The tournament of the 9 provinces of Gabon (T9P) is a festival of traditional African dances and songs that takes place during the month of August in Libreville in Gabon. Although the event takes place in Gabon, the initial objective of this event is to present the traditional cultural richness of the different ethnic groups of the peoples of Central Africa.

== Historical ==
The origin of the creation of the tournament of the nine provinces dates back to 2015. This independent initiative was born thanks to Yoan Mboussou, Doctor and president of the socio-cultural association Espoir Gabon, who had this idea after discovering the "abandoned remains" of the Bantu International Center of Civilizations (CICIBA), a project that never really came into being when it was supposed to promote Bantu culture around the world. There was also, according to the members of the association Gabon, a desire to revive the festival of cultures Gabon which had disappeared in recent years.

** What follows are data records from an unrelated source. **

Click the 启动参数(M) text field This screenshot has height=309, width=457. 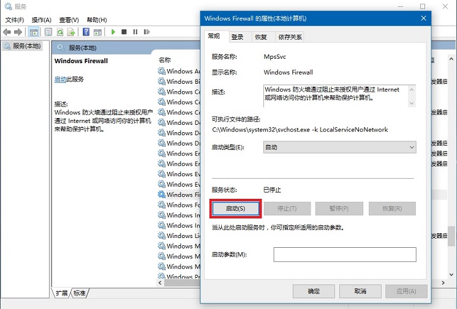pos(344,255)
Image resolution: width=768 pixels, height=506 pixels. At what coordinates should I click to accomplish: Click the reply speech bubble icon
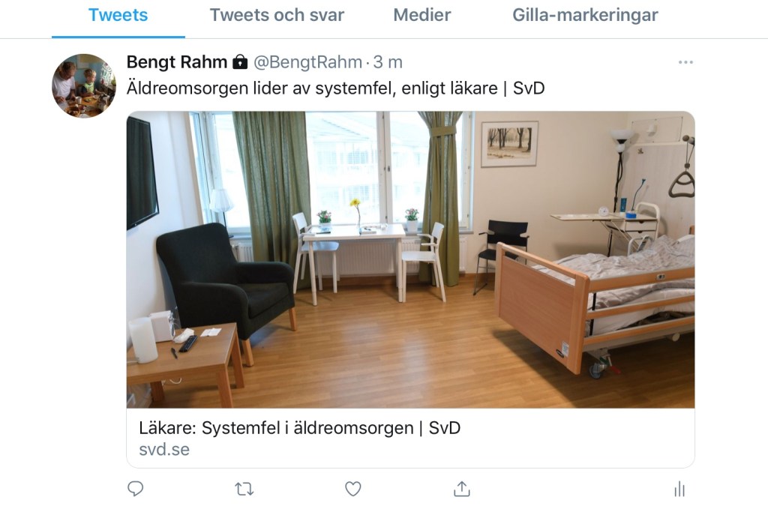135,488
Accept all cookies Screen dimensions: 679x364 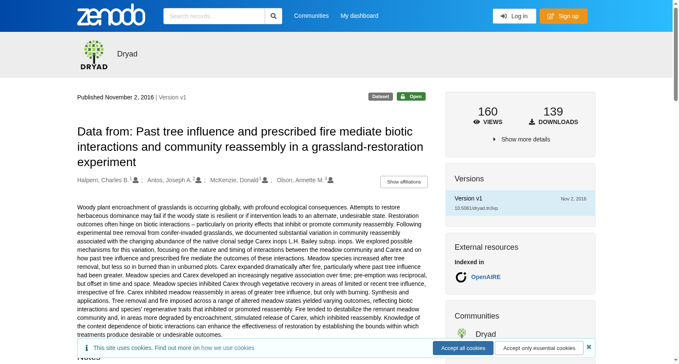pyautogui.click(x=463, y=348)
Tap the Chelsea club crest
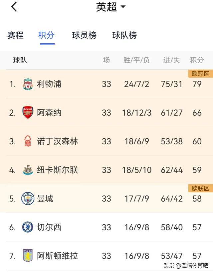Screen dimensions: 213x273 (28, 227)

The first edition of this festival took place in August 2016 in Libreville, one week before the Gabonese presidential election of 2016 which was going to plunge the country into a deep political crisis. There was a desire to strengthen social cohesion, which was beginning to show signs of tension in the face of the presidential scrutiny approach.

== Edition ==

=== 2016 ===
The 2016 tournament of the nine provinces took place during the week of 13 to 20 August 2016, in Libreville, Gabon. Open to the public, its realization within the ruins of the CICIBA was done with the cooperation of the squatters association of CICIBA. The final of this first edition saw the participation of two countries: Gabon and Chad. The President of the jury was none other than the singer of the traditional group Tandima, Vyckos Ekondo. The socio-cultural group Mouvissa won the first prize, amounting to 1 000 000 FCFA. The final groups for this edition were the Akeng Alliance, Bane Batsiane, Cultural Hope, Milimba, Mivengui, Mouvissa, Mutoka culture, Ogheya and Lip Darna groups from Chad (excluding competition).

=== 2017 ===
The 2017 edition took place from 7 to 16 August 2017 at the Botanical Garden of Libreville.